A room mode — also called a standing wave — forms when a sound wave travels the length, width, or height of a room and reflects back on itself, reinforcing at certain frequencies. These frequencies depend entirely on the room's dimensions. Modes cause some bass notes to sound unnaturally loud or weak depending on where you sit, and are the primary reason bass sounds different in every room.
What does the Schroeder frequency mean?
The Schroeder frequency is the transition point between the modal region (where individual room modes dominate) and the diffuse region (where sound energy is more evenly distributed). Below the Schroeder frequency, you are dealing with discrete bass modes that require physical bass trapping. Above it, standard broadband absorption and diffusion become effective. The Schroeder frequency is largely determined by your room's volume — smaller rooms have higher Schroeder frequencies, meaning modal behavior extends higher into the frequency range.
Why are mode coincidences a problem?
When two or more room modes from different axes (length, width, height) fall at nearly the same frequency, their effects stack. A frequency that would already have a 6–8 dB bump from a single mode can show a 12–15 dB buildup when two modes coincide. These are the frequencies you will most clearly hear as bass "bloat" or "one-note bass" — and they are the priority targets for corner bass trapping.
Why does this calculator only show axial modes?

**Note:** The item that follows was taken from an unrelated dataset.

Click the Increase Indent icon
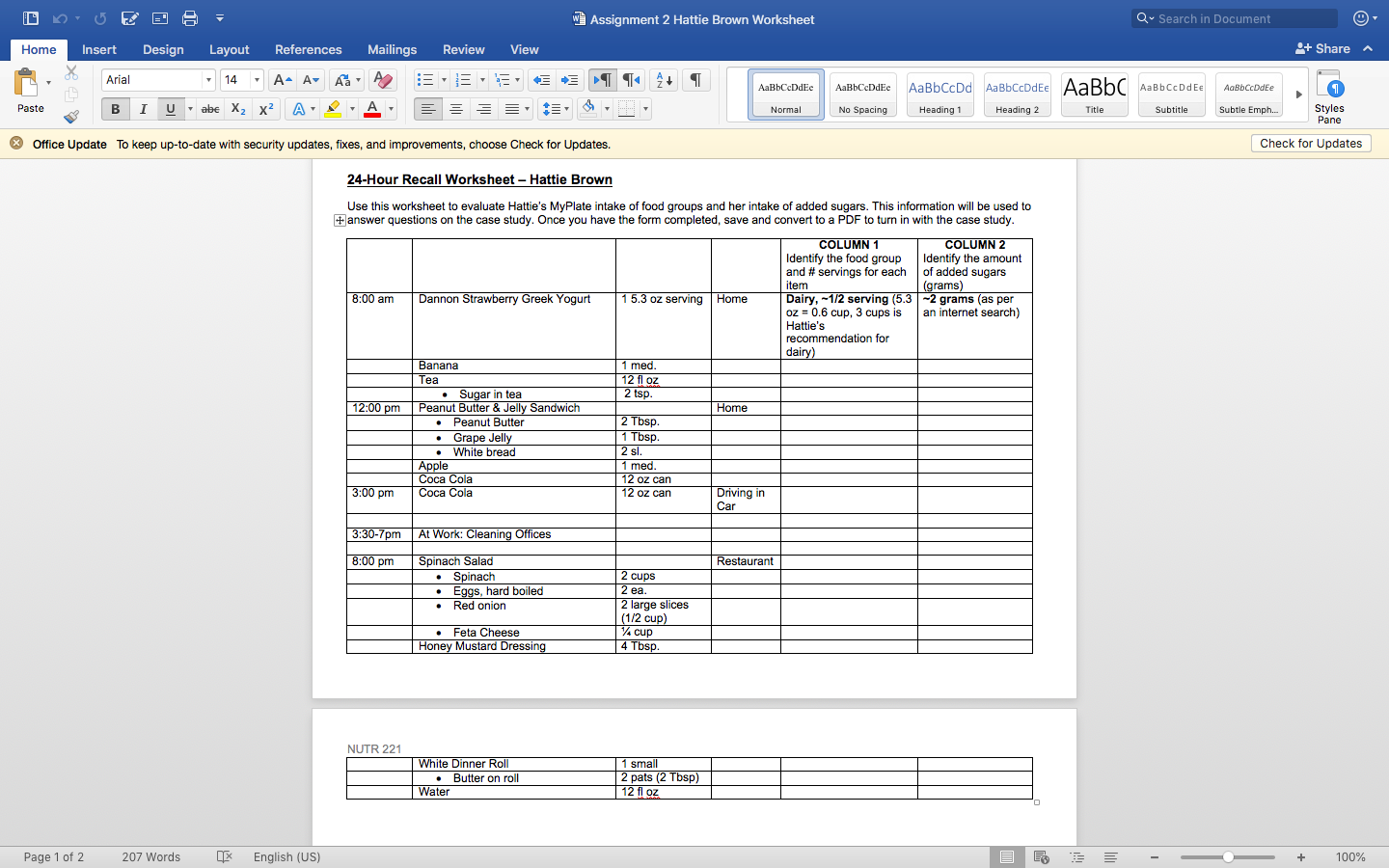The height and width of the screenshot is (868, 1389). 570,80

There are three types of room modes: axial (one dimension), tangential (two dimensions), and oblique (all three). Axial modes are the strongest because they involve direct reflections between parallel surfaces with no spreading loss. Tangential modes are about 6 dB weaker, and oblique modes are weaker still. For practical treatment decisions, axial modes are the most significant and the most audible.

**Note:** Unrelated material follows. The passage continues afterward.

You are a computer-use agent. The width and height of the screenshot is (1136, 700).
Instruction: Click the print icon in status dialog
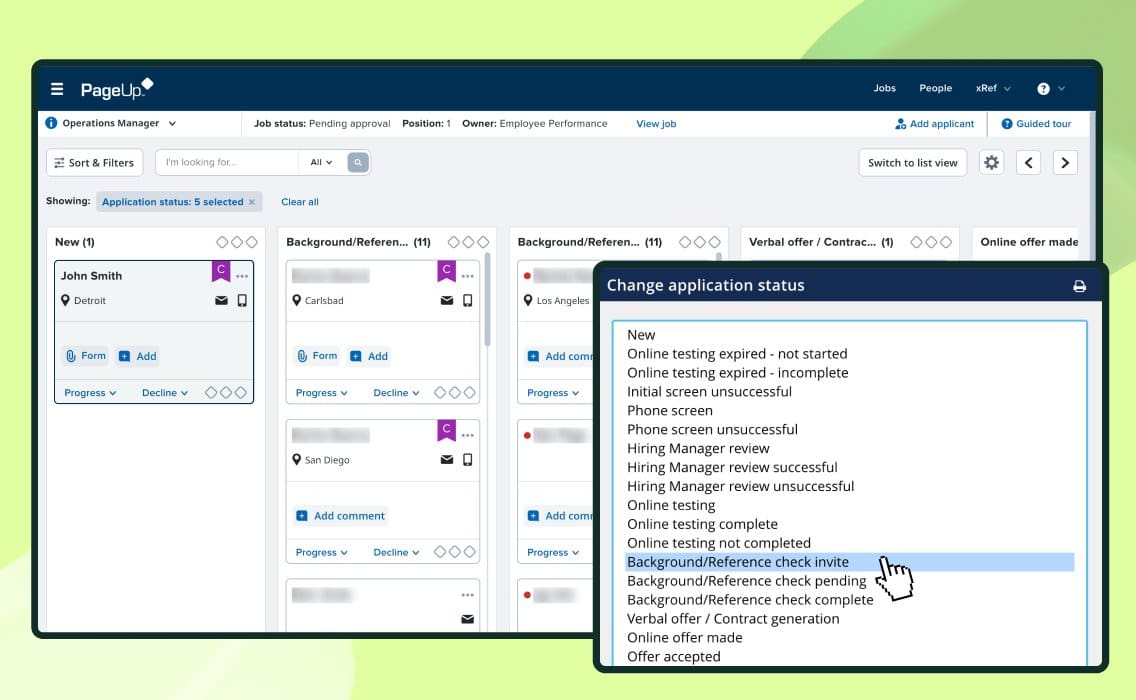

Can I change my room's modes by repositioning speakers or moving my chair?
You cannot change which frequencies your room resonates at — those are fixed by the dimensions. But you can change which modes you excite and which you hear. Placing speakers close to a room boundary excites nearby modes more strongly. Placing your listening position at a node (a pressure null) for a given frequency means you will hear that frequency less loudly. Repositioning is often the most cost-effective first step before buying treatment materials.